Type: E-Poster Presentation

Session title: Myeloma and other monoclonal gammopathies - Clinical

Background

The incidence of multiple myeloma (MM) varies with ethnicity with black patients (pts) approximately twice as likely to develop MM to white pts or Asians (males, black: white 2.9; females, black: white: 2.2 (median, source: CRUK)).  Despite this, a lower proportion of black pts have been reported to be enrolled into clinical trials.  In some countries, survival may be inferior and appear to be linked to access to treatments and other socio-economic factors.  If these are corrected, survival appears to be similar to white pts.  However, it is unknown if these discrepancies exist in a state funded health care system with intended equitable access to treatments.

Aims
The primary aim was to assess the proportions of ethnic groups enrolled into clinical trials in the UK National Health Service (NHS).  Secondary aims were to determine differences in patients enrolled into early phase vs late phase trials by ethnicity, sex and age; to assess the ethnic diversity of MM pts attending MM clinics and compare if the same diversity was observed in clinical trial enrolment, to assess the overall survival (OS) of patients enrolled into clinical trials by ethnic group.

Methods
Cross-sectional population-based analysis was assessed in participants enrolled into MM clinical trials from 2014 to 2021 in a large specialist MM centre receiving referrals from across the UK. Age, sex and ethnicity was determined by electronic health records.  Ethnicity was divided by White, Black, Asian and Mixed/Other. Statistical analysis was performed by one-way ANOVA, Fisher’s exact test and Chi-squared (GraphPad Prism version 9).

Results

182 pts (Phase I/II: 57; Phase II/III: 125) from 25 clinical trials were assessed.  The ethnicity was: white 143 (79%), black 23 (13%), Asian 8 (4%), mixed/ other 7 (4%).  The black: white ratio was 0.16 .  This discrepancy was more marked for Phase I/II trials: white 49 (86%), black 5 (9%), Asian 2 (4%), mixed/other 0 (0%); black: white 0.10 than Phase II/III trials: white 94 (75%), black 18 (14%), asian 6 (5%), mixed/ other 7 (6%); black: white 0.19.  Male: female ratio was 1.38 in keeping with incidence of MM by sex.  The median age of patients enrolled was 65 years (range 38-85) which is lower than expected for the population. 

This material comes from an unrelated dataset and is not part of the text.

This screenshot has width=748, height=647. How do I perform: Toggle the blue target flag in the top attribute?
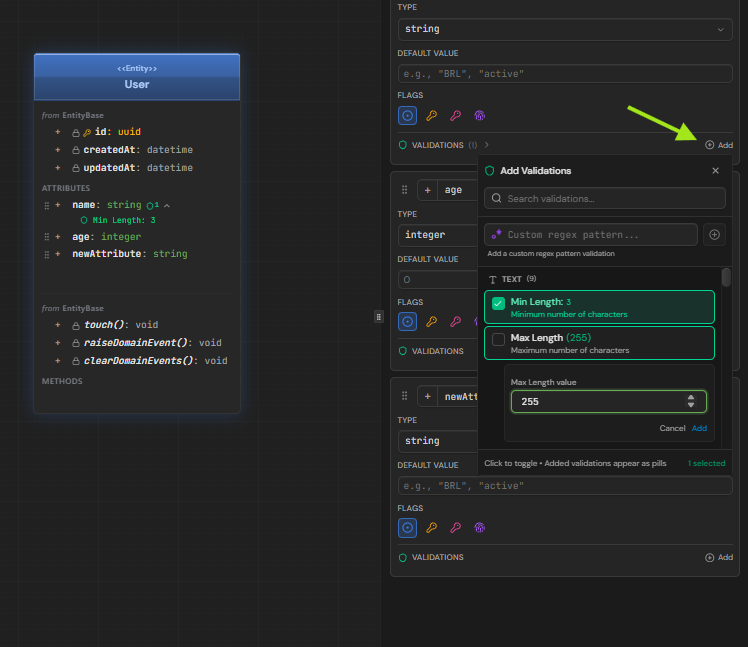pyautogui.click(x=407, y=115)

Within the MM clinics (n=192 over a 4 week period), ethnicity was again skewed to white pts but less so than trial enrolment: white 124 (65%), black 32 (17%), Asian 15 (8%), mixed/ other 19 (10%); black: white 0.25.  Comparing ethnicity within clinics and clinical trial enrolment, there was a lower proportion of non-white pts enrolled into trials, p=0.0038 and this was particularly observed for Phase I/II trials, p=0.0014.  However, there was no significant difference in white: non-white pts between clinic and Phase II/III trial enrolment, p=0.0804.  There was also a lower proportion of mixed/ other pts enrolled into clinical trials, p= 0.0247.

Despite these differences, the OS for those pts enrolled into clinical trials by ethnicity was not significantly different (p=0.4352). OS (years): white: 10.9, black: 11.8, Asian 15.1, mixed/ other 13.5.

Conclusion
The proportion of ethnic minorities enrolled into MM clinical trials was lower than expected compared to the incidence of MM in the UK.  This was particularly apparent in Phase I/II clinical trials where patients are referred from a wider geographical area. Further research is required to understand and improve ethnic diversity into MM trials in state funded health care systems.

Keyword(s): Clinical trial, Ethnicity, Myeloma